It is possible to partially work around the problem of deceptive idleness by using asynchronous prefetch. This involves predicting the future request issue pattern for a process, and issuing its immediately forthcoming request before the current one completes. Each process thus maintains multiple outstanding requests at decision points, and gives the scheduler the chance to service consecutive requests from the same process. Seek reduction opportunities can therefore be exploited if requests issued by a process are sequential. Likewise, a proportional-share scheduler would now have the capacity to adhere to its contract, even for synchronous requests.

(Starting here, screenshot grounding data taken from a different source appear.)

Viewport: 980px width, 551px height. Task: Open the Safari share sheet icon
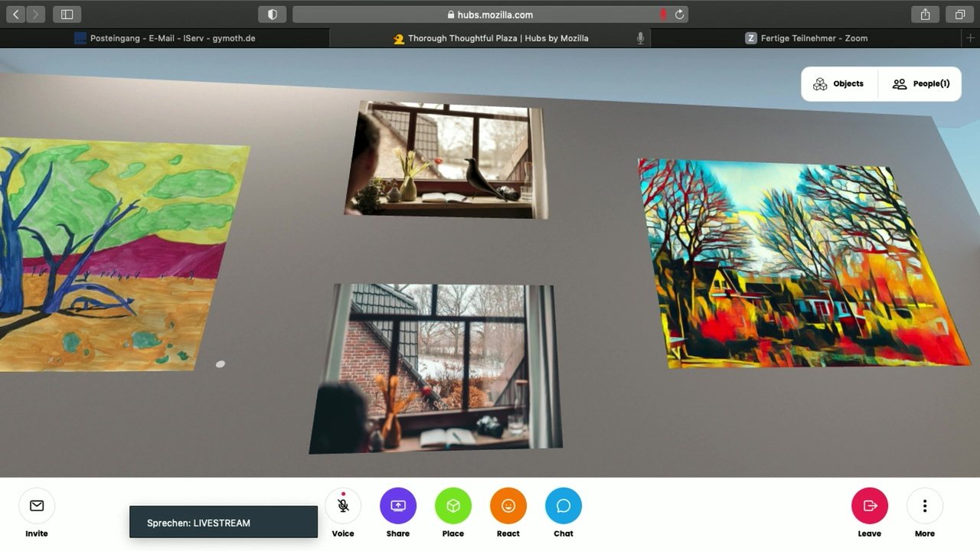coord(925,15)
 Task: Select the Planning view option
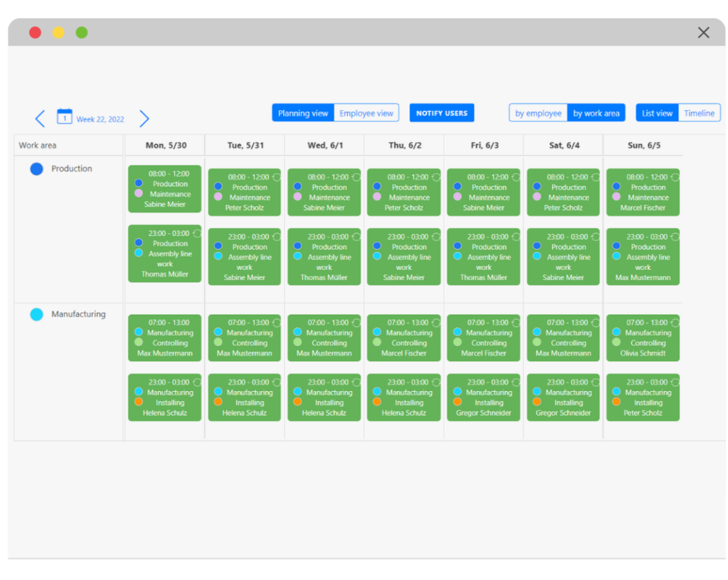click(x=303, y=113)

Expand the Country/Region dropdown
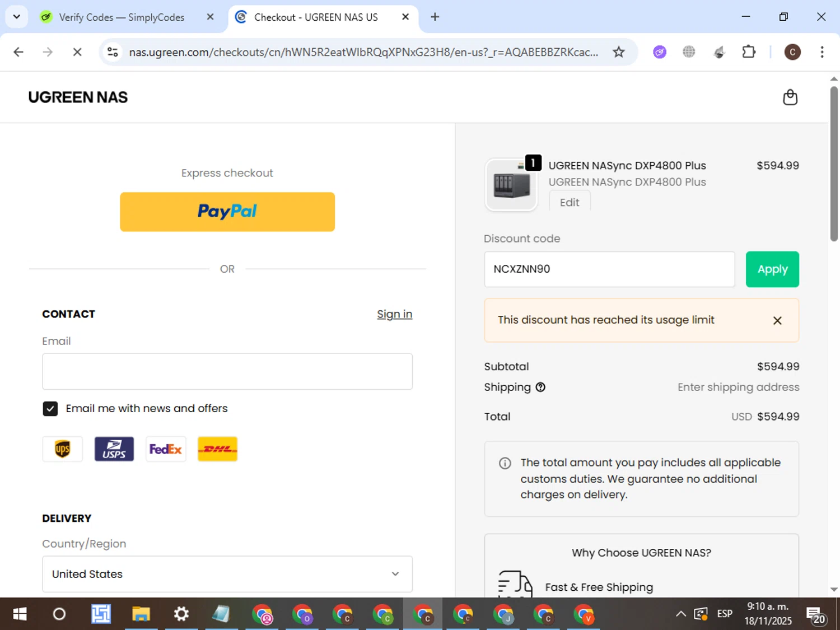(227, 574)
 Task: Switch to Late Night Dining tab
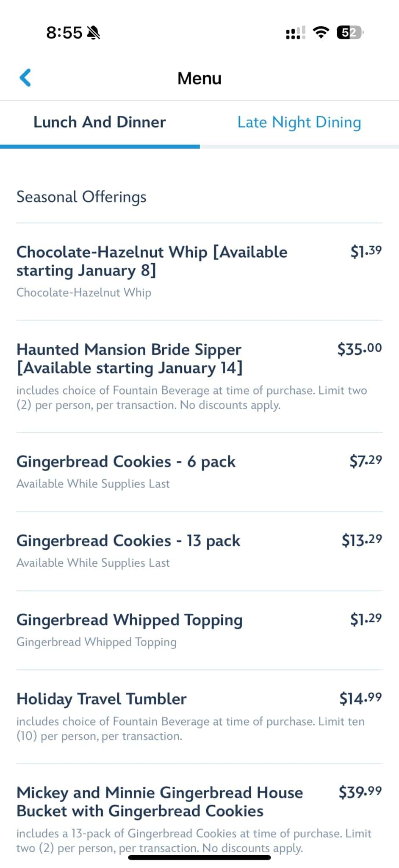[x=299, y=122]
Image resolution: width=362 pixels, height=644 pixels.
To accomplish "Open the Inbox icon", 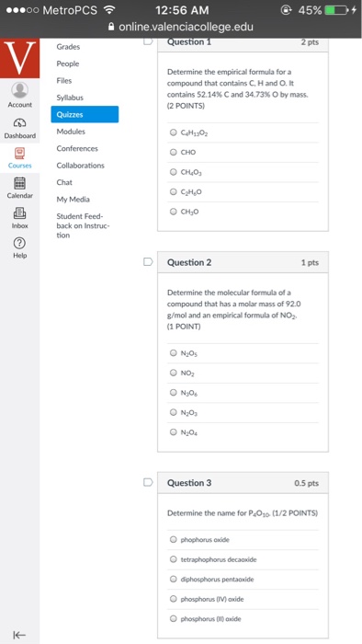I will coord(19,213).
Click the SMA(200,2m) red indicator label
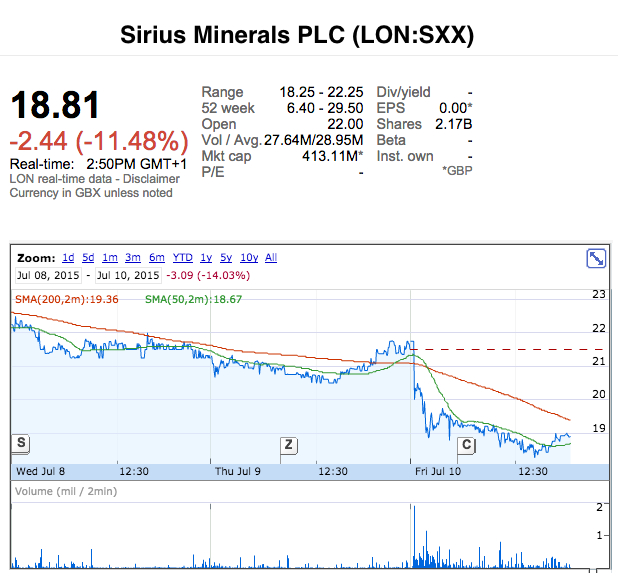This screenshot has width=618, height=576. click(67, 299)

Prefetch can be effected either explicitly by the application or transparently by the kernel. However, both approaches have fundamental limitations in terms of feasibility, accuracy, and overhead.

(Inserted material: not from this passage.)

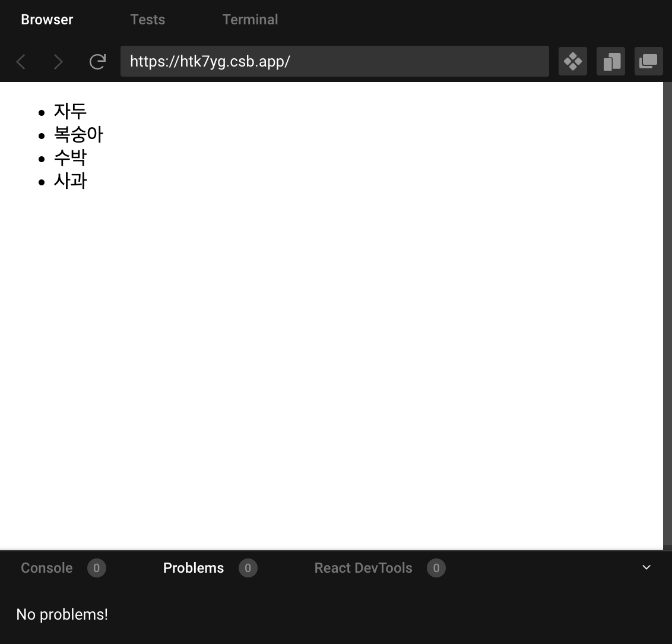Click the refresh icon beside the URL bar
The width and height of the screenshot is (672, 644).
[97, 61]
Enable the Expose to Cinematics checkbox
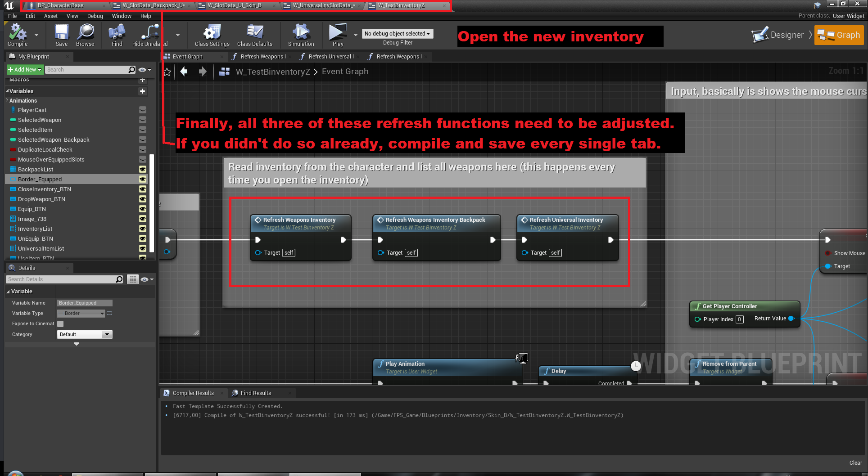 [60, 324]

Application-driven prefetch

Applications can embrace programming paradigms and techniques that prevent the onset of deceptive idleness. They can use asynchronous I/O using APIs such aio_read() to prefetch future requests. Alternatively, they can roll their own asynchronous I/O using multiple processes or kernel threads, to proactively issue disk requests of the right type (e.g., sequential).

There are several problems with this. (1) Applications are often fundamentally unaware of their future access pattern, and may be incapable of issuing accurate prefetch requests. Examples include filesystem metadata and database index traversals, and predicting future requests in webservers. (2) Applications may have to be written in a cumbersome programming paradigm, whereas most applications are better suited to a sequential programming style. (3) Existing applications would have to be rewritten for this purpose, which may not be desirable or even possible under some circumstances. (4) Issuing explicit read requests using Unix API functions (instead of memory mapping a file) may entail more data copying and cache pollution, which could become expensive for in-memory workloads. Lastly, (5) the aio_read system call is an optional POSIX realtime extension, and may not be implemented or enabled in some operating systems.

Kernel-driven prefetch

Filesystems can (and most do) try to guess future request patterns for applications and issue separate asynchronous prefetch requests3 for them. The usual reason is to overlap computation with I/O [24], but this prefetching also prevents deceptive idleness. There are, however, limitations to this transparent approach. The file system is typically even less capable of predicting future access patterns than applications are. Prefetch needs an exact notion of the location of the next request, and the penalties of misprediction can be high. This forces the prefetching to be complicated, yet conservative. Applications such as database systems can issue requests possessing spatial locality, but their access patterns may be extremely difficult to detect and effectively prefetch. Finally, sequentially accessed medium-sized files are often too small for the filesystem to detect sequential access and confidently issue prefetch requests. In summary, prefetching can potentially alleviate and even eliminate deceptive idleness, but limitations in its feasibility and effectiveness under many conditions discount it as a general solution.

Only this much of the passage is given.